Measuring Substrate Specificity of Extracellular Enzymes in Arctic Soils (Svalbard)

Microbial extracellular enzymes mediate most interactions between soil heterotrophic microbes and soil organic matter, because microbes use these enzymes to initiate the degradation of high molecular weight organic molecules. Activities of these enzymes are commonly determined via fluorescence spectroscopy using fluorogenic substrate proxies such as leucyl 7-amino-4-methylcoumarin or 4-methylumbelliferyl-glucopyranoside. The degradation rate of a given substrate is measured using a fluorescence detector and is commonly interpreted to be proportional to the activity of a specific extracellular enzyme corresponding to the substrate. Metagenomic studies, however, suggest that a diverse set of extracellular enzymes, many of which are functionally similar but not identical, are present in soils. It is therefore difficult to know precisely which enzymes a given assay is sensitive to.

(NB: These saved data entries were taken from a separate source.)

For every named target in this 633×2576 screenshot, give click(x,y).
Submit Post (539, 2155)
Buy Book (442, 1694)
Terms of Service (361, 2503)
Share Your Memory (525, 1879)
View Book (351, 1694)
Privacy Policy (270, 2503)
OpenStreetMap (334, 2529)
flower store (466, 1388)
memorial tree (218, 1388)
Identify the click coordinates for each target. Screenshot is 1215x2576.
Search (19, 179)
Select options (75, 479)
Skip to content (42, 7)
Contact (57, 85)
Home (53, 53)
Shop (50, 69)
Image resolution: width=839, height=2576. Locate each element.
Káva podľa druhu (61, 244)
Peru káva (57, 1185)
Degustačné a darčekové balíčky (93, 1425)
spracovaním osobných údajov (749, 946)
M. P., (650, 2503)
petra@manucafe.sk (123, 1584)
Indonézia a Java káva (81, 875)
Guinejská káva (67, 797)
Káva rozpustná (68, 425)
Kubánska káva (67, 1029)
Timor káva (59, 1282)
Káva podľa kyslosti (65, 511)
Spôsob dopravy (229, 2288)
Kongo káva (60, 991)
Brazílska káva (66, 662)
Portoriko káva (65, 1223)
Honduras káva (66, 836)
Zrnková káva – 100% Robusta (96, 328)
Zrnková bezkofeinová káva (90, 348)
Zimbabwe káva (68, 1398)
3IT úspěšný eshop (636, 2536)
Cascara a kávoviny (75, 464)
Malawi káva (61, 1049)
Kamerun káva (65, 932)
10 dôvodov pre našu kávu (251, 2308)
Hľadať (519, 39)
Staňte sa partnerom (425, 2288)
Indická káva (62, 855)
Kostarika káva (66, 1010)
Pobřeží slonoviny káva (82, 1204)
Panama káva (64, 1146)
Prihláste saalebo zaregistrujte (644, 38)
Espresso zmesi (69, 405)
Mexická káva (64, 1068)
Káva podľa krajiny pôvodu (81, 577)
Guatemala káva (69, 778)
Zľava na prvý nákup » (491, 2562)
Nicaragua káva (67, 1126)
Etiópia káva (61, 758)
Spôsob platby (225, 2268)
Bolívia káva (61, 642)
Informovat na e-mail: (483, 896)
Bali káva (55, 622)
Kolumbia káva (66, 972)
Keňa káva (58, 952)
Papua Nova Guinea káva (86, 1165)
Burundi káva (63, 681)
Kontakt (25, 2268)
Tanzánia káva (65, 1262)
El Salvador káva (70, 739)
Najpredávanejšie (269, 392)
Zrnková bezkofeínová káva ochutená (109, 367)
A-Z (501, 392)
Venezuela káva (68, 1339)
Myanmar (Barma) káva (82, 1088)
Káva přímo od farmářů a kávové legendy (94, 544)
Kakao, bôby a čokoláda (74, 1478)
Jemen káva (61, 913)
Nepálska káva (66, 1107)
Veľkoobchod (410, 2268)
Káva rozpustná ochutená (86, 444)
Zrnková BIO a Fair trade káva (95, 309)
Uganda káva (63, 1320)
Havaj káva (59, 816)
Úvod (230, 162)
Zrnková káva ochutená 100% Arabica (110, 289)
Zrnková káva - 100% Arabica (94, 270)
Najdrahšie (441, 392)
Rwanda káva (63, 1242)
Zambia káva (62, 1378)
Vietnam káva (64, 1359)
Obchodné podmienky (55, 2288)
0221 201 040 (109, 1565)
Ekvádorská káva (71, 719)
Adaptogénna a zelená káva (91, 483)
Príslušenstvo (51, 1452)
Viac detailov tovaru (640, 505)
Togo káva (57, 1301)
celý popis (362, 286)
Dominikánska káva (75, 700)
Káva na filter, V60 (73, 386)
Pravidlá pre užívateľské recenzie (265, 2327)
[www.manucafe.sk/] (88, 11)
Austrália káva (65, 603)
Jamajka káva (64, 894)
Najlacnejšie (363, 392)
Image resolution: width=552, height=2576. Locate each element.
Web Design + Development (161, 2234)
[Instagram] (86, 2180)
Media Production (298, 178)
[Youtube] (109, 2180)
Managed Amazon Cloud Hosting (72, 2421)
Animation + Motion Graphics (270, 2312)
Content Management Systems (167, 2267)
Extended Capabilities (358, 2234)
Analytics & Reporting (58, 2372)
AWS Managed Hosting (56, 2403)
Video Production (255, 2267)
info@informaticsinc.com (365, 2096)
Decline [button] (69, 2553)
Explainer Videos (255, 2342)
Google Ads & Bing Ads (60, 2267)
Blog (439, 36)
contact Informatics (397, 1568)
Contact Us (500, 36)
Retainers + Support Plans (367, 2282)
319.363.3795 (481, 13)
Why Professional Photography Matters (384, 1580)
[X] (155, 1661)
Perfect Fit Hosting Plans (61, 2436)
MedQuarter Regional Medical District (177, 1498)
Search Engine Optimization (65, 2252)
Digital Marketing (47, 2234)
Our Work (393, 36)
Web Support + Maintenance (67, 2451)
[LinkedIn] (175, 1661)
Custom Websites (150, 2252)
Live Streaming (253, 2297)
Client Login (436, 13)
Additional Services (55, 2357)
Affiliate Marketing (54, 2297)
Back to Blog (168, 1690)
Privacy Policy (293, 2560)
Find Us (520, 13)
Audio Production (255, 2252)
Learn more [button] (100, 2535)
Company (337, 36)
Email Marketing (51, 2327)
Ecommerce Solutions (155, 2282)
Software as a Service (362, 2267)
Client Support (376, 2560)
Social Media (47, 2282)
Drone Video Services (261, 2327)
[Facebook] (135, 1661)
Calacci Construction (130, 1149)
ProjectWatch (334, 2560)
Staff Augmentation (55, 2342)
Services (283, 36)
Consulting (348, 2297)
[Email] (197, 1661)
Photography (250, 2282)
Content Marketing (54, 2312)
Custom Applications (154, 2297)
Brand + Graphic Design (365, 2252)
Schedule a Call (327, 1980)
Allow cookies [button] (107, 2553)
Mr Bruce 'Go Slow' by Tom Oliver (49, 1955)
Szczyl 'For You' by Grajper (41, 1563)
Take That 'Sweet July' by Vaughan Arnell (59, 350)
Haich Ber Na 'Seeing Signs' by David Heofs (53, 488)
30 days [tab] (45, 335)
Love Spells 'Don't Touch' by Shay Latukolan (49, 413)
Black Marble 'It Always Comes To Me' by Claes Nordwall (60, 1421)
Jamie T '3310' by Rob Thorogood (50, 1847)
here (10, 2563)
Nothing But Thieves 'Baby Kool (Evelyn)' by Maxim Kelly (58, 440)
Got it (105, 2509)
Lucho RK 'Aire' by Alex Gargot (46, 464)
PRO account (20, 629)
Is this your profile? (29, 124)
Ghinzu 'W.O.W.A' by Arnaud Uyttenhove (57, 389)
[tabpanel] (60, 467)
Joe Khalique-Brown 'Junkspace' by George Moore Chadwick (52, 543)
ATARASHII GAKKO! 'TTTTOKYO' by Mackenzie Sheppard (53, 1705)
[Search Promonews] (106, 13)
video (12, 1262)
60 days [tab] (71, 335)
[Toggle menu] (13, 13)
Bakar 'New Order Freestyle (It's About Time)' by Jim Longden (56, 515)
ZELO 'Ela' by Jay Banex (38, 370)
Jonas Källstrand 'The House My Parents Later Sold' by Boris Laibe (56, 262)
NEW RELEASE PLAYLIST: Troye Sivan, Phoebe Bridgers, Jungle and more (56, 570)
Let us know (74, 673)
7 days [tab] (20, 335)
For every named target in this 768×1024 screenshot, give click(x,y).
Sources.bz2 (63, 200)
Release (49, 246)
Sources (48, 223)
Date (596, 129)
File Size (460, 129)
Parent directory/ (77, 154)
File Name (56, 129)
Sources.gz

Here we present measurements of the substrate specificities of extracellular hydrolases in permafrost and active-layer soils from Svalbard, in the high Arctic. We assess enzyme substrate specificity by measuring the extent to which related fluorogenic and chromogenic enzyme substrates competitively inhibit one another, using an adaptation of a high performance liquid chromatography (HPLC)-based enzyme assay. We discuss optimization of this method for enzyme specificity measurements and the implications of extracellular enzyme promiscuity for Arctic soil microbial ecology. Understanding the effects of substrate specificity will help build a more representative model of the enzymology and microbial community interactions within this remote ecosystem.